WORK TASK: Nothing but the line holding "The height and width of the screenshot is (745, 1920)." and the lines after it, through the end of the records, should be set down, each exactly as it is.

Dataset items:

+---+

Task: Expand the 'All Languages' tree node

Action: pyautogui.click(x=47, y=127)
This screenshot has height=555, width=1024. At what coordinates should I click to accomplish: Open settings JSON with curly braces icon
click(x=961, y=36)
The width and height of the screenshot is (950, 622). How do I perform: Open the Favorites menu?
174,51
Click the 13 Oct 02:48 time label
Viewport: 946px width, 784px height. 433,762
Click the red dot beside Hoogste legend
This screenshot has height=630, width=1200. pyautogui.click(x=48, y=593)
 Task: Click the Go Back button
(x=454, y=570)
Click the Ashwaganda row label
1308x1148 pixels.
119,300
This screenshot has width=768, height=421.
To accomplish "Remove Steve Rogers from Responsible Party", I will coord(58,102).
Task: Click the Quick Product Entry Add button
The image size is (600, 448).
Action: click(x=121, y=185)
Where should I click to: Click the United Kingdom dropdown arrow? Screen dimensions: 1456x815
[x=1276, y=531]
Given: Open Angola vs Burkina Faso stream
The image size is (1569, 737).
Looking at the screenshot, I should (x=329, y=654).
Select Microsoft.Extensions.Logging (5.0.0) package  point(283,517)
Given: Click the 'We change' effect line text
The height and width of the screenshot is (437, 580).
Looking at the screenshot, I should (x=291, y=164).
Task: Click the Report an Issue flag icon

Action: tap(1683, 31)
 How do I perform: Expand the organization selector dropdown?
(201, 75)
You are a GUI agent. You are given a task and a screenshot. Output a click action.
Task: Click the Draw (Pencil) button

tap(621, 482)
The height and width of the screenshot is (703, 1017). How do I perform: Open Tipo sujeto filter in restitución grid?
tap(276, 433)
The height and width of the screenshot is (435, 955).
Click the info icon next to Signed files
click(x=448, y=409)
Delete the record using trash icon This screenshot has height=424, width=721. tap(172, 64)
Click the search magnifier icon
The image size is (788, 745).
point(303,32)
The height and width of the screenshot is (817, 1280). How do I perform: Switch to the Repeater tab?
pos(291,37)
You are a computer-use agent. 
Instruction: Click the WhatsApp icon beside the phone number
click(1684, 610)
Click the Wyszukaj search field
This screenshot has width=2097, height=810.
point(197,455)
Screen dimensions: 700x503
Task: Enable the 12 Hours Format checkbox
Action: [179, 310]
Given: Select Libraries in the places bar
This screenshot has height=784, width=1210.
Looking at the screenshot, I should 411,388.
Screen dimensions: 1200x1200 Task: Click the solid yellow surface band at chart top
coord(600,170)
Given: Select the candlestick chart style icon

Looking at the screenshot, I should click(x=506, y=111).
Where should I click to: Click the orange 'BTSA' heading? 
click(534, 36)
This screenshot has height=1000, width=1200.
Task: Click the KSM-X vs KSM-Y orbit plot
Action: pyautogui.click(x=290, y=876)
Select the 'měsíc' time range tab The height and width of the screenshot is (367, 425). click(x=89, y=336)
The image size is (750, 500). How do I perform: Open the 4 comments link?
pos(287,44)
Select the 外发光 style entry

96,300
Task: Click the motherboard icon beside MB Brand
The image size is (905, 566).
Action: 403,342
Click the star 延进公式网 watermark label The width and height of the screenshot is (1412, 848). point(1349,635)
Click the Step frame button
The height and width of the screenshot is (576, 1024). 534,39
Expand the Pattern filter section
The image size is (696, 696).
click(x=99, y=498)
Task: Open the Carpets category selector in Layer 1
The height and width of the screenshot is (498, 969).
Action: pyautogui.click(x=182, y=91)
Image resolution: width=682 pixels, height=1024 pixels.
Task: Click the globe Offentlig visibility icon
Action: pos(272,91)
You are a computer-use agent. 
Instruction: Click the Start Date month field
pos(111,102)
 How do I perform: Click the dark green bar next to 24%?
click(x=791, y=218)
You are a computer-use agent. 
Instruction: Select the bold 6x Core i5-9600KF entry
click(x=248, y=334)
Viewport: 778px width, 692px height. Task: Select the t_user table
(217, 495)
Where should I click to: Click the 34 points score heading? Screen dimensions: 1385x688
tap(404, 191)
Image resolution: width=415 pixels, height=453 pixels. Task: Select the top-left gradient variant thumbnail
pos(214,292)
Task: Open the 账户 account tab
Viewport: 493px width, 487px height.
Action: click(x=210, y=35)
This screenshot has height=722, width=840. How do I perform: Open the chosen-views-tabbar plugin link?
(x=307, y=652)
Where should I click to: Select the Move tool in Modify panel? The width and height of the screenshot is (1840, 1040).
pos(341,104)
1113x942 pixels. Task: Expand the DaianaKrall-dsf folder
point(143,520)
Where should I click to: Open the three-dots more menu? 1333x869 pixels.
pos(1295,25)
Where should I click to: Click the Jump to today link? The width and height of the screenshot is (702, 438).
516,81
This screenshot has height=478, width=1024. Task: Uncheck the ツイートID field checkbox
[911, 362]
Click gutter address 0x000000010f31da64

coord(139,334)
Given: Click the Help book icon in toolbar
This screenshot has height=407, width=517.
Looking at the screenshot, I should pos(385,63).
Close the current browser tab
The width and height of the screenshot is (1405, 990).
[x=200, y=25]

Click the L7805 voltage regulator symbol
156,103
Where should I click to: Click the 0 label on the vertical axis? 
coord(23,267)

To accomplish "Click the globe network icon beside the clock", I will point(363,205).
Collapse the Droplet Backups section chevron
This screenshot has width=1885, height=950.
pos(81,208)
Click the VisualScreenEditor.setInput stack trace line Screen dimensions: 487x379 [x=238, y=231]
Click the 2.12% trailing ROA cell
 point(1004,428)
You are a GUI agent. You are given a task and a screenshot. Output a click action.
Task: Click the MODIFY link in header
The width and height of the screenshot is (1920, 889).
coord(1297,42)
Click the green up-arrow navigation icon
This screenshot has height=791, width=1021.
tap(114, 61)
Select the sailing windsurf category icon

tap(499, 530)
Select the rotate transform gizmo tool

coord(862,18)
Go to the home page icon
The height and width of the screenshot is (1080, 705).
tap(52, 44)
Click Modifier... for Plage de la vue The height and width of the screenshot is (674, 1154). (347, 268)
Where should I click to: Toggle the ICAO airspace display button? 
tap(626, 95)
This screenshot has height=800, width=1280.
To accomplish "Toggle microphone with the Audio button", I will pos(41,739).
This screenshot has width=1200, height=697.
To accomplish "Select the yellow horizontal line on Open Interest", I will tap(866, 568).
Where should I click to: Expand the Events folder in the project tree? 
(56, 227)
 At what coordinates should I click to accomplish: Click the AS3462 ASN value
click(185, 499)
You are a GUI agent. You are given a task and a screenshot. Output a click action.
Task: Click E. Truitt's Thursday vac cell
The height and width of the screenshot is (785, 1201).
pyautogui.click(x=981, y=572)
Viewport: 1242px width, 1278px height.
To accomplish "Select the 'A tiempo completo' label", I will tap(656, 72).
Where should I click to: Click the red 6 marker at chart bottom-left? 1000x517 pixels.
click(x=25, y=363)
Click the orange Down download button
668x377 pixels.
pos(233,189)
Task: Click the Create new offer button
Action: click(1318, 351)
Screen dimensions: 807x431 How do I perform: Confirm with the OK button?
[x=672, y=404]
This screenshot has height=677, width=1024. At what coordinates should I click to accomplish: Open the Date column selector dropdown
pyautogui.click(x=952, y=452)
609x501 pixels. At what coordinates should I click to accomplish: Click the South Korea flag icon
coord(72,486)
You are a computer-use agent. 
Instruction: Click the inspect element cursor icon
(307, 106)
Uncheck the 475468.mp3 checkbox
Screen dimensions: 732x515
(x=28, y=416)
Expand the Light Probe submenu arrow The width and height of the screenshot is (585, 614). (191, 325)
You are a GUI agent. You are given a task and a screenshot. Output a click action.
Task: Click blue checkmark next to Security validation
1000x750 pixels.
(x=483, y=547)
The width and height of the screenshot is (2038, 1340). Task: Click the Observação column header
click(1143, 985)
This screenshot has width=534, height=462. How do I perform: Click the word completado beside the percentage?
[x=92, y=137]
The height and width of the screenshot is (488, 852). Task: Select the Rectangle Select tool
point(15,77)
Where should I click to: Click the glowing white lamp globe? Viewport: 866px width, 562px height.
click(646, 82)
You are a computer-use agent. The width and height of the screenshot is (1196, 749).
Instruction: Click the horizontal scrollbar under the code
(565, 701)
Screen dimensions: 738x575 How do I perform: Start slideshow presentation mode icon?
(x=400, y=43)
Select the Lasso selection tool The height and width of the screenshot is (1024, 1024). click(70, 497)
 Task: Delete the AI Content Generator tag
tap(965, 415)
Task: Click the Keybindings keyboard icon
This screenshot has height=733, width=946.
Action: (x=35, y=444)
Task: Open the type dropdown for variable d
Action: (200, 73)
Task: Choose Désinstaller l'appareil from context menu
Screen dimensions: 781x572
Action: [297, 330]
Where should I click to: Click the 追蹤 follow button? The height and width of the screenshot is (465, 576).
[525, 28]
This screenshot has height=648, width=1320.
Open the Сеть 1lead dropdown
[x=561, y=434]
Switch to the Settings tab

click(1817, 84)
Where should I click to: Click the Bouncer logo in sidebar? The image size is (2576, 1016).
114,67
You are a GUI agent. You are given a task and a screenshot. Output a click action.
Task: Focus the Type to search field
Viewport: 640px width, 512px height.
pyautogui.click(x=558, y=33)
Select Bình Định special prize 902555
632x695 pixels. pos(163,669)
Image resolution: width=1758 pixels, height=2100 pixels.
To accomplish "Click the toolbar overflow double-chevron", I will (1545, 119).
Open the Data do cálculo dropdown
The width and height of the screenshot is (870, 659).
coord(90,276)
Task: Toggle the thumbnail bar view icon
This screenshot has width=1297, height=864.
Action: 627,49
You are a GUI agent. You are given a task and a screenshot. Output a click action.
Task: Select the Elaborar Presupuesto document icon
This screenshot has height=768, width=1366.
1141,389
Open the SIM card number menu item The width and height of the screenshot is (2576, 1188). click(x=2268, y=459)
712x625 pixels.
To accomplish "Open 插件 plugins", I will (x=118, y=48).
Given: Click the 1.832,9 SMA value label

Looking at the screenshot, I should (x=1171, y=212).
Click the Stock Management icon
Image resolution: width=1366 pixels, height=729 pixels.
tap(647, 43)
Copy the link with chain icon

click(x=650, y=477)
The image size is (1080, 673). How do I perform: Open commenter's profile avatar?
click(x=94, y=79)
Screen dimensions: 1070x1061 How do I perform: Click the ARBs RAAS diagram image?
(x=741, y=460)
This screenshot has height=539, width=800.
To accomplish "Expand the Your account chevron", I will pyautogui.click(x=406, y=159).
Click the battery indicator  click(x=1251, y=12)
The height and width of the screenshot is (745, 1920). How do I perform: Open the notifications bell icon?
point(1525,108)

+---+

COMPLETED TASK:
The height and width of the screenshot is (745, 1920). How do I perform: Open the notifications bell icon?
point(1525,108)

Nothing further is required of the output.